Available data:
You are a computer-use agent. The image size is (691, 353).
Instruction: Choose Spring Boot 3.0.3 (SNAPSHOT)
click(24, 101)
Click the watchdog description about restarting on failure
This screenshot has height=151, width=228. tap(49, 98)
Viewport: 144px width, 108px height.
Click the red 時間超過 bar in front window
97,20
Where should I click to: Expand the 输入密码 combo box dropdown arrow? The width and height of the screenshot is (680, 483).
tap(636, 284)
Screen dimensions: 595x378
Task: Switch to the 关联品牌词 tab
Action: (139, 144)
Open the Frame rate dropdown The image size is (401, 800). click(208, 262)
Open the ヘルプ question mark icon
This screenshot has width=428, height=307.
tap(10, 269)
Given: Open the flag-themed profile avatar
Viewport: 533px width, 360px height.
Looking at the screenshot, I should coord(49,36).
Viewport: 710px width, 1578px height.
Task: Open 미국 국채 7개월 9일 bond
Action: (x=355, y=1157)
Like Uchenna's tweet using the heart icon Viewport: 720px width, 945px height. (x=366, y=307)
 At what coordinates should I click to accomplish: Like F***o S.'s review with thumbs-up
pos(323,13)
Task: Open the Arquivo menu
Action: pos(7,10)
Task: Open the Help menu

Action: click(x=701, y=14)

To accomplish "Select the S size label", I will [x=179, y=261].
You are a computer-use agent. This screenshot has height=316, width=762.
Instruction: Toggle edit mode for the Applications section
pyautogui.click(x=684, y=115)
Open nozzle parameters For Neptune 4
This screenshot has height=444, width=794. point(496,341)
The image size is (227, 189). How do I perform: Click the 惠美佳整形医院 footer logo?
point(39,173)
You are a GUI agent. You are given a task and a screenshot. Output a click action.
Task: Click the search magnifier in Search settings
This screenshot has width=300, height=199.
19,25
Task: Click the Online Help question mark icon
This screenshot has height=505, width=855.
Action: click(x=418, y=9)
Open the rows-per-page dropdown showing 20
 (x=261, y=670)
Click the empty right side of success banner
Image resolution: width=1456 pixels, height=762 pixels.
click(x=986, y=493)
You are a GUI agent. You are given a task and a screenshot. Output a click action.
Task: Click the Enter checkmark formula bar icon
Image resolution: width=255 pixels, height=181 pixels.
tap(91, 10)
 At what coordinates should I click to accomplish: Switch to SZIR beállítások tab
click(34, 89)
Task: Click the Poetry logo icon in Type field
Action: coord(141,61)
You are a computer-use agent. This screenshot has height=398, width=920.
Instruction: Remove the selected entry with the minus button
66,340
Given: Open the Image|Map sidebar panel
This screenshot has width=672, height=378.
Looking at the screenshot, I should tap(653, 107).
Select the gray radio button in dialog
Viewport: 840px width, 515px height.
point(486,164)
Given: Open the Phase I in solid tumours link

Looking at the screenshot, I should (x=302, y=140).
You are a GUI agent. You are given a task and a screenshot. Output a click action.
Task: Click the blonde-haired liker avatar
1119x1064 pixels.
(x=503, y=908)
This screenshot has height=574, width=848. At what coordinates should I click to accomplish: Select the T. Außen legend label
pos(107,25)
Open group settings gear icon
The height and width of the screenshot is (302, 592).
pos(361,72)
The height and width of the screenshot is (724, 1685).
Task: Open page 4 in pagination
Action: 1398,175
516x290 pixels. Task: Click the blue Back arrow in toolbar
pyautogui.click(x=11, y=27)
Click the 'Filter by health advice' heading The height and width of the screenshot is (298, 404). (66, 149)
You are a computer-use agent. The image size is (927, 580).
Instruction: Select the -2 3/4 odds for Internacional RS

Task details: Write out the records in full, word for word.

Response to the task:
You are a computer-use agent. The image size is (691, 353).
Instruction: Choose Spring Boot 3.0.3 (SNAPSHOT)
click(24, 101)
Click the watchdog description about restarting on failure
This screenshot has height=151, width=228. tap(49, 98)
Viewport: 144px width, 108px height.
Click the red 時間超過 bar in front window
97,20
Where should I click to: Expand the 输入密码 combo box dropdown arrow? The width and height of the screenshot is (680, 483).
tap(636, 284)
Screen dimensions: 595x378
Task: Switch to the 关联品牌词 tab
Action: (139, 144)
Open the Frame rate dropdown The image size is (401, 800). click(208, 262)
Open the ヘルプ question mark icon
This screenshot has width=428, height=307.
tap(10, 269)
Given: Open the flag-themed profile avatar
Viewport: 533px width, 360px height.
Looking at the screenshot, I should coord(49,36).
Viewport: 710px width, 1578px height.
Task: Open 미국 국채 7개월 9일 bond
Action: (x=355, y=1157)
Like Uchenna's tweet using the heart icon Viewport: 720px width, 945px height. (x=366, y=307)
 At what coordinates should I click to accomplish: Like F***o S.'s review with thumbs-up
pos(323,13)
Task: Open the Arquivo menu
Action: pos(7,10)
Task: Open the Help menu

Action: click(x=701, y=14)

To accomplish "Select the S size label", I will [x=179, y=261].
You are a computer-use agent. This screenshot has height=316, width=762.
Instruction: Toggle edit mode for the Applications section
pyautogui.click(x=684, y=115)
Open nozzle parameters For Neptune 4
This screenshot has height=444, width=794. point(496,341)
The image size is (227, 189). How do I perform: Click the 惠美佳整形医院 footer logo?
point(39,173)
You are a GUI agent. You are given a task and a screenshot. Output a click action.
Task: Click the search magnifier in Search settings
This screenshot has width=300, height=199.
19,25
Task: Click the Online Help question mark icon
This screenshot has height=505, width=855.
Action: click(x=418, y=9)
Open the rows-per-page dropdown showing 20
 (x=261, y=670)
Click the empty right side of success banner
Image resolution: width=1456 pixels, height=762 pixels.
click(x=986, y=493)
You are a GUI agent. You are given a task and a screenshot. Output a click action.
Task: Click the Enter checkmark formula bar icon
Image resolution: width=255 pixels, height=181 pixels.
tap(91, 10)
 At what coordinates should I click to accomplish: Switch to SZIR beállítások tab
click(34, 89)
Task: Click the Poetry logo icon in Type field
Action: coord(141,61)
You are a computer-use agent. This screenshot has height=398, width=920.
Instruction: Remove the selected entry with the minus button
66,340
Given: Open the Image|Map sidebar panel
This screenshot has width=672, height=378.
Looking at the screenshot, I should tap(653, 107).
Select the gray radio button in dialog
Viewport: 840px width, 515px height.
point(486,164)
Given: Open the Phase I in solid tumours link

Looking at the screenshot, I should (x=302, y=140).
You are a GUI agent. You are given a task and a screenshot. Output a click action.
Task: Click the blonde-haired liker avatar
1119x1064 pixels.
(x=503, y=908)
This screenshot has height=574, width=848. At what coordinates should I click to accomplish: Select the T. Außen legend label
pos(107,25)
Open group settings gear icon
The height and width of the screenshot is (302, 592).
pos(361,72)
The height and width of the screenshot is (724, 1685).
Task: Open page 4 in pagination
Action: 1398,175
516x290 pixels. Task: Click the blue Back arrow in toolbar
pyautogui.click(x=11, y=27)
Click the 'Filter by health advice' heading The height and width of the screenshot is (298, 404). (66, 149)
You are a computer-use agent. The image size is (927, 580).
Instruction: Select the -2 3/4 odds for Internacional RS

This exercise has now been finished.